Image compression and decoding, video compression and decoding: methods and systems
Abstract
There is disclosed a computer-implemented method for lossy image or video compression, transmission and decoding, the method including the steps of: (i) receiving an input image at a first computer system; ({umlaut over (υ)}) encoding the input image using a first trained neural network, using the first computer system, to produce a latent representation; (iii) quantizing the latent representation using the first computer system to produce a quantized latent; (iv) entropy encoding the quantized latent into a bitstream, using the first computer system; (v) transmitting the bitstream to a second computer system; (vi) the second computer system entropy decoding the bitstream to produce the quantized latent; (vii) the second computer system using a second trained neural network to produce an output image from the quantized latent, wherein the output image is an approximation of the input image. Related computer-implemented methods, systems, computer-implemented training methods and computer program products are disclosed.
Claims
exact text as granted — not AI-modifiedThe invention claimed is:
1. A computer implemented method of training a first neural network and a second neural network, the neural networks being for use in lossy image or video compression, transmission and decoding, the method including the steps of:
(i) receiving an input training image;
(ii) encoding the input training image using the first neural network, to produce a latent representation;
(iii) quantizing the latent representation to produce a quantized latent;
(iv) using the second neural network to produce an output image from the quantized latent, wherein the output image is an approximation of the input image;
(v) evaluating a loss function based on differences between the output image and the input training image;
(vi) evaluating a gradient of the loss function;
(vii) back-propagating the gradient of the loss function through the second neural network and through the first neural network, to update weights of the second neural network and of the first neural network; and
(viii) repeating steps (i) to (vii) using a set of training images, to produce a trained first neural network and a trained second neural network, and
(ix) storing the weights of the trained first neural network and of the trained second neural network;
wherein the loss function is a weighted sum of a rate term and a distortion term,
wherein split quantisation is used during the evaluation of the gradient of the loss function, with a combination of two quantisation proxies for the rate term and the distortion term.

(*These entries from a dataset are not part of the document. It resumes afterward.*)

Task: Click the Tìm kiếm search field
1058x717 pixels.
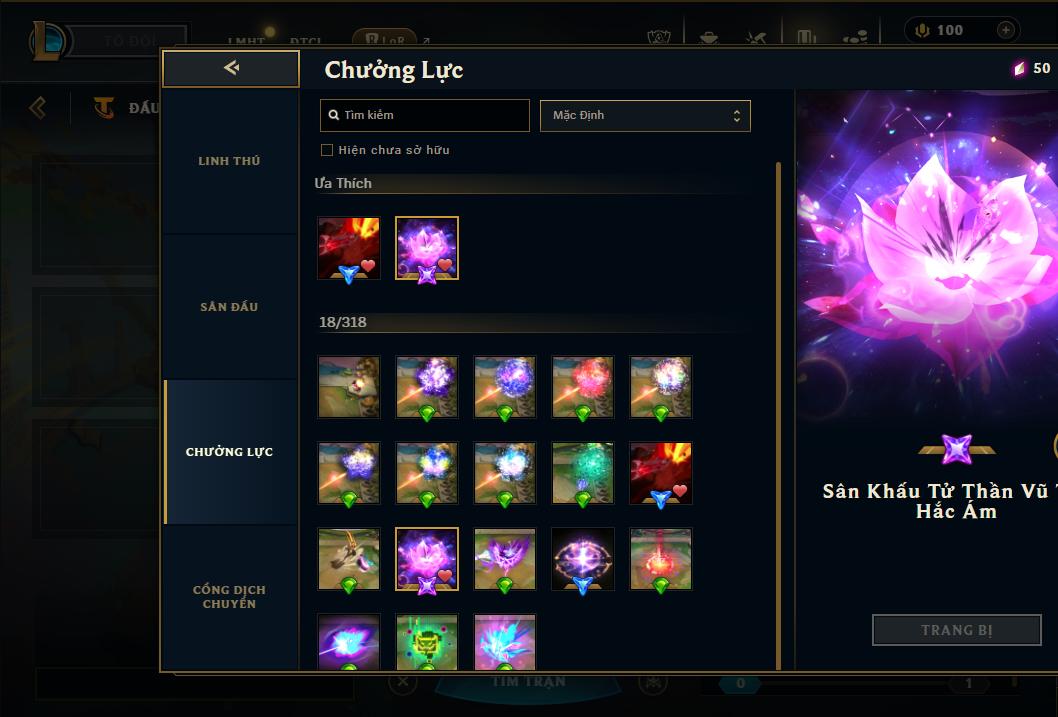Action: 424,115
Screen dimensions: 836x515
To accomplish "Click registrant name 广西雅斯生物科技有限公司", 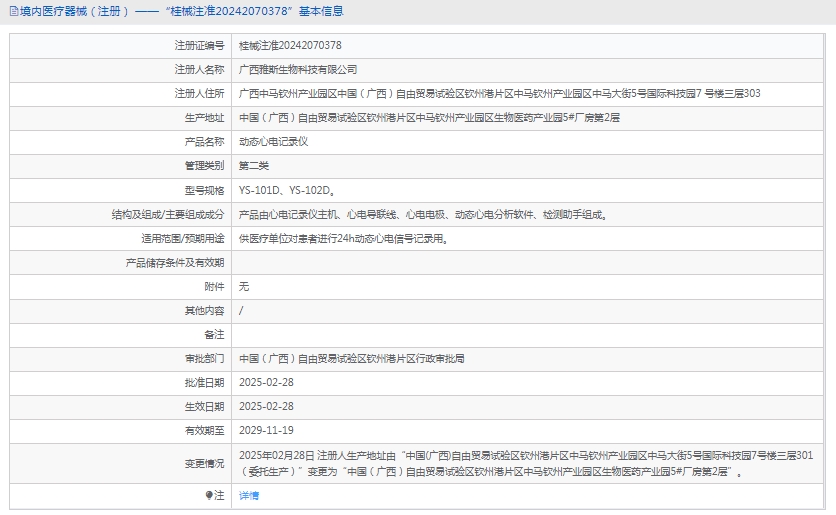I will pyautogui.click(x=298, y=69).
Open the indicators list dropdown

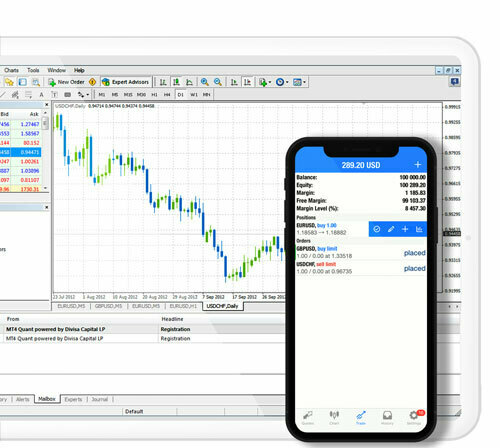coord(265,82)
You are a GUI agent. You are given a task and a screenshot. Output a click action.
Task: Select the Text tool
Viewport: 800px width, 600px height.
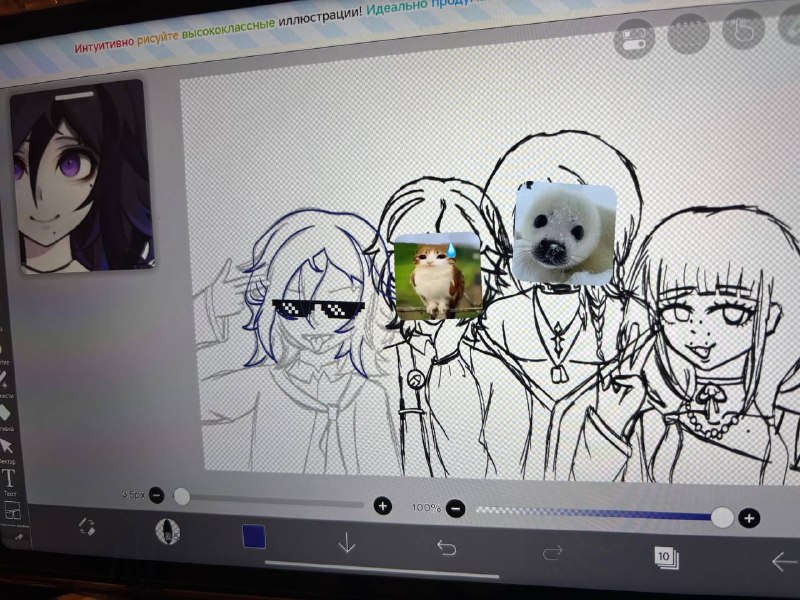click(x=10, y=480)
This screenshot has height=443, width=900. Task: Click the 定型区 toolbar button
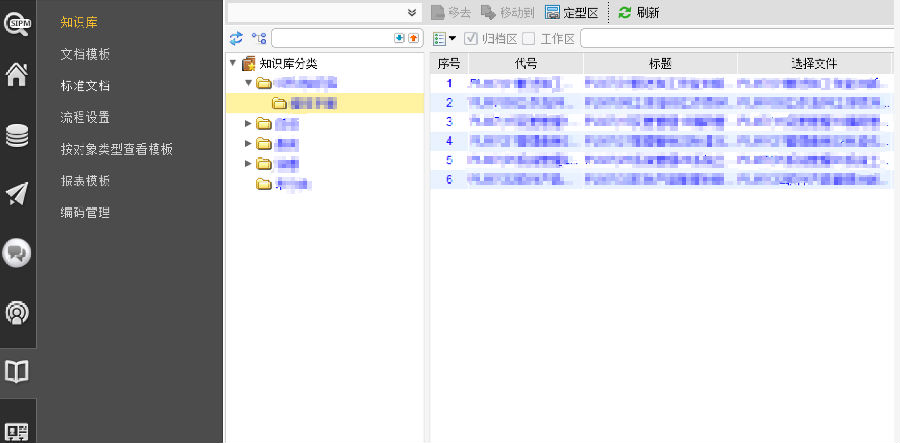click(x=572, y=12)
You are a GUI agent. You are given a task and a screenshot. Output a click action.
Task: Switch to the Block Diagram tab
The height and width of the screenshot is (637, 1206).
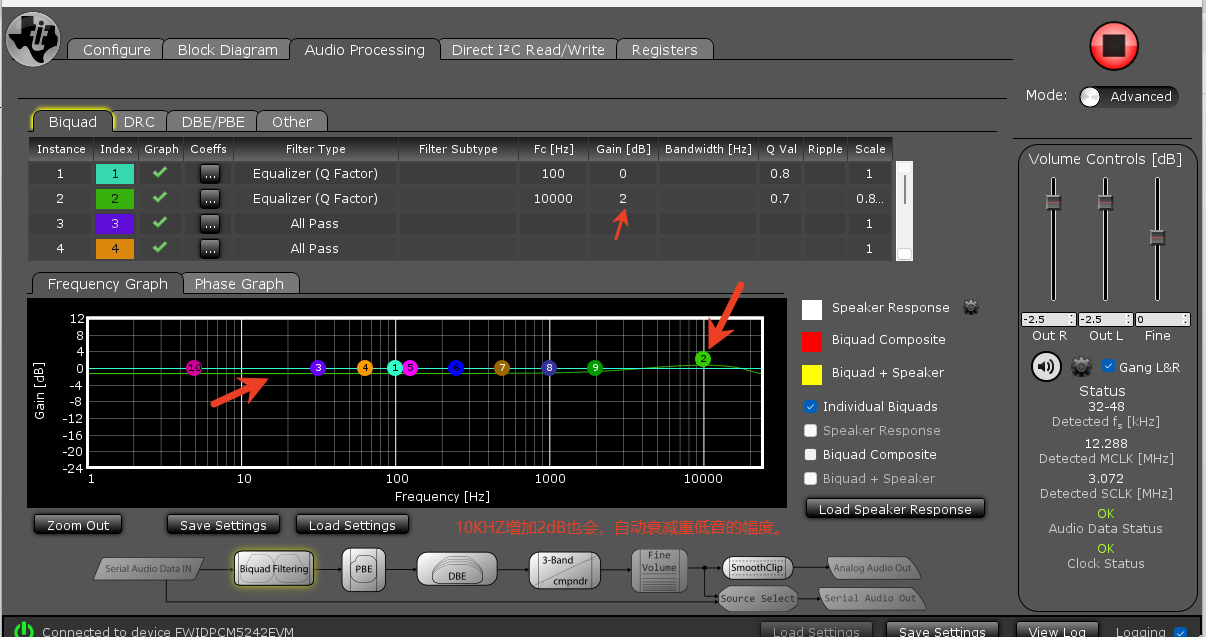tap(227, 50)
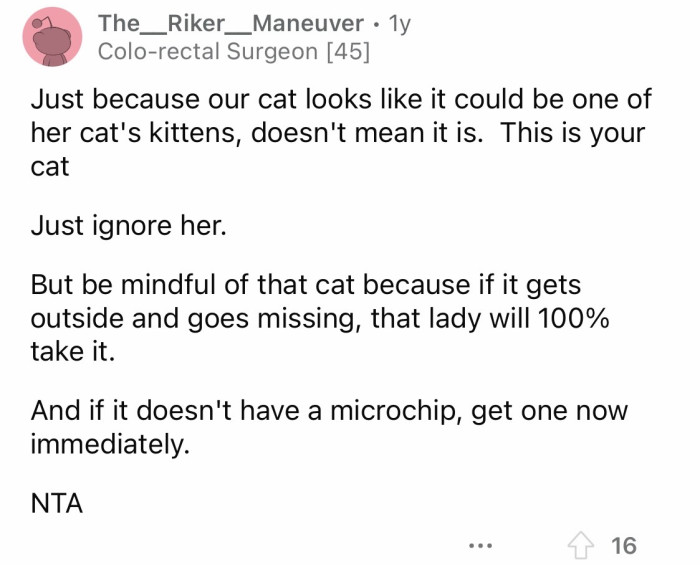Click the word "immediately." in the comment
The image size is (700, 565).
[x=109, y=442]
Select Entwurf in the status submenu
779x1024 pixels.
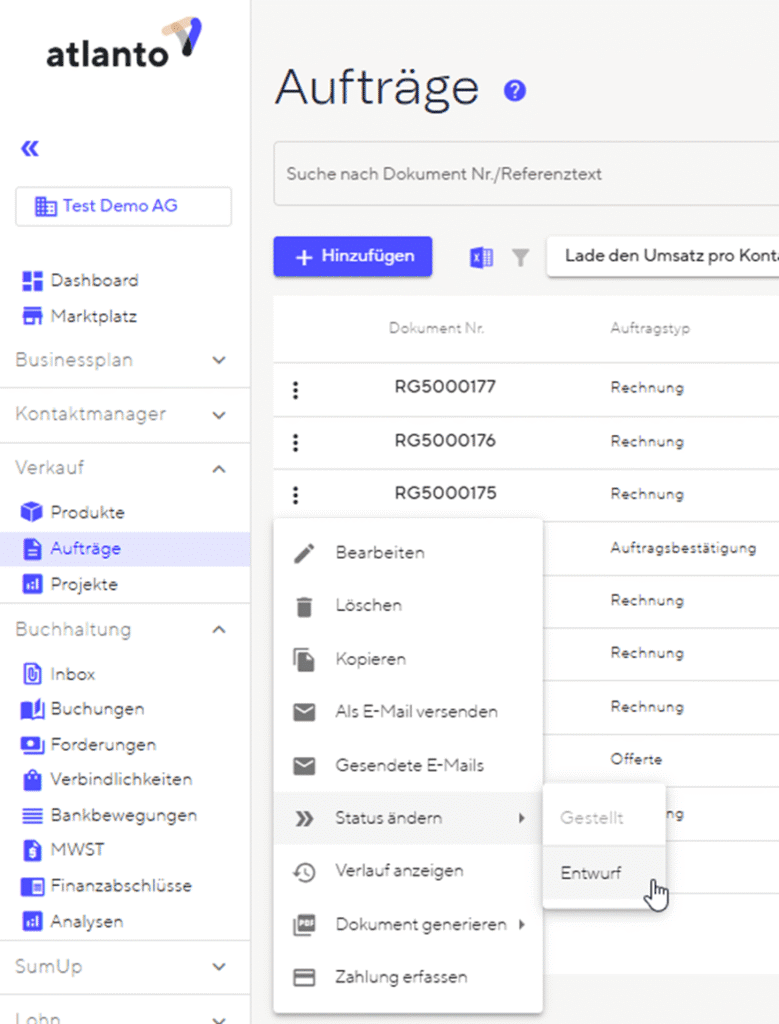click(x=590, y=873)
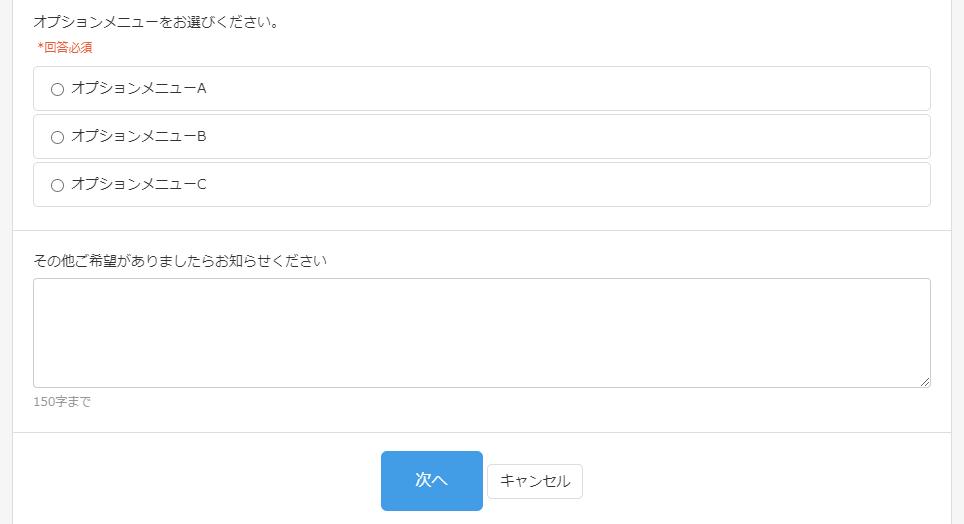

2. The method of claim 1 , wherein during quantization of the latent representation, actual quantisation is replaced by noise quantisation.
3. The method of claim 2 , wherein a noise distribution used for noise quantization is uniform, Gaussian or Laplacian distributed, or a Cauchy distribution, a Logistic distribution, a Student's t distribution, a Gumbel distribution, an Asymmetric Laplace distribution, a skew normal distribution, an exponential power distribution, a Johnson's SU distribution, a generalized normal distribution, or a generalized hyperbolic distribution, or any commonly known univariate or multivariate distribution.
4. The method of claim 1 , wherein an entropy model of a distribution with an unbiased rate loss gradient is used for quantisation of the latent representation.
5. The method of claim 1 , the method further including use of a Laplacian entropy model.
6. The method of claim 1 , wherein noise quantisation is used for the rate term and Straight-Through Estimator (STE) quantisation is used for the distortion term.
7. The method of claim 6 , wherein either of the noise quantisation or the STE quantisation overrides the gradients of the other.
8. The method of claim 6 , wherein the noise quantisation overrides the gradients for the STE quantisation.
9. The method of claim 1 , wherein QuantNet modules are used for learning a differentiable mapping mimicking true quantisation.
10. The method of claim 1 , wherein learned gradient mappings are used for explicitly learning the backward function of a true quantisation operation.
11. The method of claim 1 , wherein discrete density models are used.
12. The method of claim 1 , wherein context-aware quantisation techniques are used by including flexible parameters in the quantisation function.
13. The method of claim 1 , wherein a parametrisation scheme is used for bin width parameters.
14. The method of claim 1 , wherein context-aware quantisation techniques are used in a transformed latent space, using bijective mappings.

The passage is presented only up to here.